Although the details cannot be revealed about the "so-called Madrid principles," the following is assumed:
- Some or all of the buffer-zone regions controlled by Armenian forces will be returned to Azerbaijan and the areas are to be demilitarized.
- Some kind of corridor--presumably the one which exists--between Armenia and Karabagh must be secured and be protected by peace keeping forces and promises that it will not be compromised.
- Azerbaijani refugees will be allowed to return to their homes (although this logically does not seem likely since virtually all existing infrastructure in the Armenian controlled terriories was destroyed during the war).
- The right to self-determination of Armenians living in Karabagh must be respected by Baku.
- A referendum must be voted upon at some point in the future by residents of Karabagh which will determine their future status. In the meantime, the security of Karabagh will be guaranteed with vague promises by international powers.
But President Sarkisian is now insisting that Armenia and Karabagh must share a common land border, which conceivably means that the region wedged in between the two states, Kelbajar, would have to stay put if we are to interpret his words correctly. However, I cannot imagine that Aliev will agree to that, and I don't see how he would agree to officially forfeiting control of Karabagh. During a recent speech he made after being sworn-in as president, having been reelected, he repeated his banter about never agreeing to relinquish control of both Karabagh and any of the Armenian-controlled regions.
At the press conference French Minsk Group co-chair Bernard Fassier had this to say:
The security of Nagorno-Karabakh’s people in the present status-quo is only depending on Nagorno-Karabakh itself and Armenia, with the strong opposition, to put it mildly, from Azerbaijan.
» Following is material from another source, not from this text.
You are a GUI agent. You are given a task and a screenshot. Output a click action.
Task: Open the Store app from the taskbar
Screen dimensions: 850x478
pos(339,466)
What we have in mind to try to create for the situation in the future is to ensure that the security of Nagorno-Karabakh’s people could be provided and guaranteed by a set of complex security measures and international guarantees as well as the agreement of these measures by Azerbaijan.
The ever-optimistic US co-chair Matthew Bryza said that "The people of Karabakh have to feel safe -- safe from physical attack and safe from any economic pressure as well."
Call me absurd, but the status quo guarantees just that. Why would the Armenian side ever want to overturn the current situation in exchange for vague promises of security for the people Karabagh? And are the two leaders really serious about a peace accord? I can't say that is the case at the moment, nor was it perhaps ever the case. Both leaders, particularly President Sarkisian, are going through the motions, trying to prove that they want a final deal to be agreed upon even though neither side is particularly serious about making painful concessions. I for one find the principles for further discussion unacceptible, especially the holding of a referendum. I daresay that the Karabagh authorities would not object to the unification of their state with Armenia proper in a peace agreement, for instance. Peace and stability in the region is necessary, don't get me wrong, but not at the expense of the security of Karabagh and its people. As the main solid premise for a peace agreement Karabagh and Armenia must be made one nation and its unity must be recognized internationally, bottom line. Why would Armenia agree to anything else? Furthermore, why isn't this stipulation already on paper?